I lived my live with conditioning from early on,

From feeling not good enough all the way to self-hatred.

It never served me, it just attracted situations in my life that proved to me what I thought.

 

It was always something I thought I was doing wrong,

and could never put my finger on what was happening.

I did the work, I pushed myself diligently yet…

I could never figure out what was wrong with me.

 

I felt like I was broken to my core, worthless, unimportant, no one could love me,

Because I didn’t love myself.

 

And I continued to push, and I continued to know that I could do this,

I continued to sabotage myself in the process until I didn’t anymore.
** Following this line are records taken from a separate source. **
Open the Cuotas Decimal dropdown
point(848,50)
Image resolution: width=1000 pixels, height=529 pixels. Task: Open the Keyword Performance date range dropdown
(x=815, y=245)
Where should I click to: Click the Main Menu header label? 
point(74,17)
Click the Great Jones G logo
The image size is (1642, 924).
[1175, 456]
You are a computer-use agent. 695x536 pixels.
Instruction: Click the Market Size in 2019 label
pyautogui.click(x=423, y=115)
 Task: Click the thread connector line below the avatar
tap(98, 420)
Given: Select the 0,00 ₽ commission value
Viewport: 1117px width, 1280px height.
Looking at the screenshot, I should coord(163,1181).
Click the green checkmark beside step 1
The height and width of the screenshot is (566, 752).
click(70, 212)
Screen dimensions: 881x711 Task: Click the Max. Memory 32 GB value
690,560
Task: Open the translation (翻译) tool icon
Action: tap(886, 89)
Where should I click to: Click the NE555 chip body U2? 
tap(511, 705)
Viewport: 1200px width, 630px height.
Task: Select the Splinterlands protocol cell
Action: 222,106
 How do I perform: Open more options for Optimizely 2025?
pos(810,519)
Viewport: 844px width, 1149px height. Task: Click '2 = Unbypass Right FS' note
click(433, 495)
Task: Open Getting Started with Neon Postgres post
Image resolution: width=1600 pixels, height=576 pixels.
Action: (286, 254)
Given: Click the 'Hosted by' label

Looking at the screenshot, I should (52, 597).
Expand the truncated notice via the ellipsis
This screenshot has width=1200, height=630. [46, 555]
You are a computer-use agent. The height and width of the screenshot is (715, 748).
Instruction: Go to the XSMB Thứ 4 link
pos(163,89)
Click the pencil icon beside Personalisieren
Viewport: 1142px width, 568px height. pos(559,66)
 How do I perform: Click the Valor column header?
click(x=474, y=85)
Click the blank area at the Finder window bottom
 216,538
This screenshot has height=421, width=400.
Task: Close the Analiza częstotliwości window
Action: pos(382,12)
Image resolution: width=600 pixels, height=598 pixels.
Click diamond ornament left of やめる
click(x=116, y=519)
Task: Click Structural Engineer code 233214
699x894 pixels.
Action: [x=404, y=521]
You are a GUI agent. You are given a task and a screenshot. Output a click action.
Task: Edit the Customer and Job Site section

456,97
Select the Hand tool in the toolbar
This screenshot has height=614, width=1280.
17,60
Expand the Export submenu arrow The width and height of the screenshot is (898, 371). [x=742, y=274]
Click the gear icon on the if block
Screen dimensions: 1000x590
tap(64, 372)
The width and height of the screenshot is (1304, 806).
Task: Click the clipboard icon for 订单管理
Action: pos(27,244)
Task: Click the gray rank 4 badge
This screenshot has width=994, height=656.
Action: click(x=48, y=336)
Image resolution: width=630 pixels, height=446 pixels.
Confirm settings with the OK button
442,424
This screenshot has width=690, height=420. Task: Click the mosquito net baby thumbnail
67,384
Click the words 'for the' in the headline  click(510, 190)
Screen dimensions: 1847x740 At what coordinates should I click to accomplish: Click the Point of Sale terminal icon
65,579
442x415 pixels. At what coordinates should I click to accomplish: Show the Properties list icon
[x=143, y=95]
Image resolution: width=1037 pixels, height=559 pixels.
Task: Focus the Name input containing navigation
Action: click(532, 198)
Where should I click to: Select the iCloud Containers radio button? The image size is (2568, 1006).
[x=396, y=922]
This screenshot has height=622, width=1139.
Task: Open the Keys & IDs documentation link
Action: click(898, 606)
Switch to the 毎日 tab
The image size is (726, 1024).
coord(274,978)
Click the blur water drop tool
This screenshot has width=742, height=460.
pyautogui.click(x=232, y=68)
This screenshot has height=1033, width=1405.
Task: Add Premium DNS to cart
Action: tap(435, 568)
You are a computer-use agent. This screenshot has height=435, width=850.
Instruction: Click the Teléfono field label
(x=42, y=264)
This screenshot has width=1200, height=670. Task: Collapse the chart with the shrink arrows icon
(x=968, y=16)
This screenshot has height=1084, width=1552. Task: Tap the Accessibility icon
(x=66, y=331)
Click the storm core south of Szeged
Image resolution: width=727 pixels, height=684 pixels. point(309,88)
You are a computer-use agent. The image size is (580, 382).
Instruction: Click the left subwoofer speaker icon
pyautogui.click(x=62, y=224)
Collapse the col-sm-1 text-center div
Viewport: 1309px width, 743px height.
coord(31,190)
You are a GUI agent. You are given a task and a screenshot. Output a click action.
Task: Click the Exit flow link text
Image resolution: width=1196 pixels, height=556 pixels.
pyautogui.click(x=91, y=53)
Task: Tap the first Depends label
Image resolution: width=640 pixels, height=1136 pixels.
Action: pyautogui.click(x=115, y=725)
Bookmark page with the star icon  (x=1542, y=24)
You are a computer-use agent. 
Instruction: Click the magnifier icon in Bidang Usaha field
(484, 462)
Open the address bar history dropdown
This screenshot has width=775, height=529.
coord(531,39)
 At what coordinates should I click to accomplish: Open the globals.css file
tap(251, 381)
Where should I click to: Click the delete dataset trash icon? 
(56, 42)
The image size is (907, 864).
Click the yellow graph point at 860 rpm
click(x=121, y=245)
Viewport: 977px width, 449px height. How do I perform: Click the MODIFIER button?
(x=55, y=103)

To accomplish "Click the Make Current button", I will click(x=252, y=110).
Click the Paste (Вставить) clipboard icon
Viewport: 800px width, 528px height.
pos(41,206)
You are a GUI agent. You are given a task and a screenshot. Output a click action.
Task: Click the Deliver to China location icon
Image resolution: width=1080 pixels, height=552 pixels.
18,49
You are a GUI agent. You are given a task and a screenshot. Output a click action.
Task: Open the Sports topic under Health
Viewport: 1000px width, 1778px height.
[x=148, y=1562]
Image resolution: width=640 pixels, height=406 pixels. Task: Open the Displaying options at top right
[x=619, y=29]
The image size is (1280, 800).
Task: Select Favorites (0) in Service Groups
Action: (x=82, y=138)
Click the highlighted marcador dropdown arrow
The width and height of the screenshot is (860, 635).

I was slowly becoming aware of the demons inside, which then turned into darkness,

I was no longer afraid.

Because the light began to appear.

 

I didn’t have to dissociate anymore,

I could release the pent-up anger that I held inside for so long.

I got to the point where I knew that I could decide for my life,

And then one day I did, without the help of the 2x4.

 

No more of that, I’m in charge of me, no one else.

No more shame. No more pain. No more hurt.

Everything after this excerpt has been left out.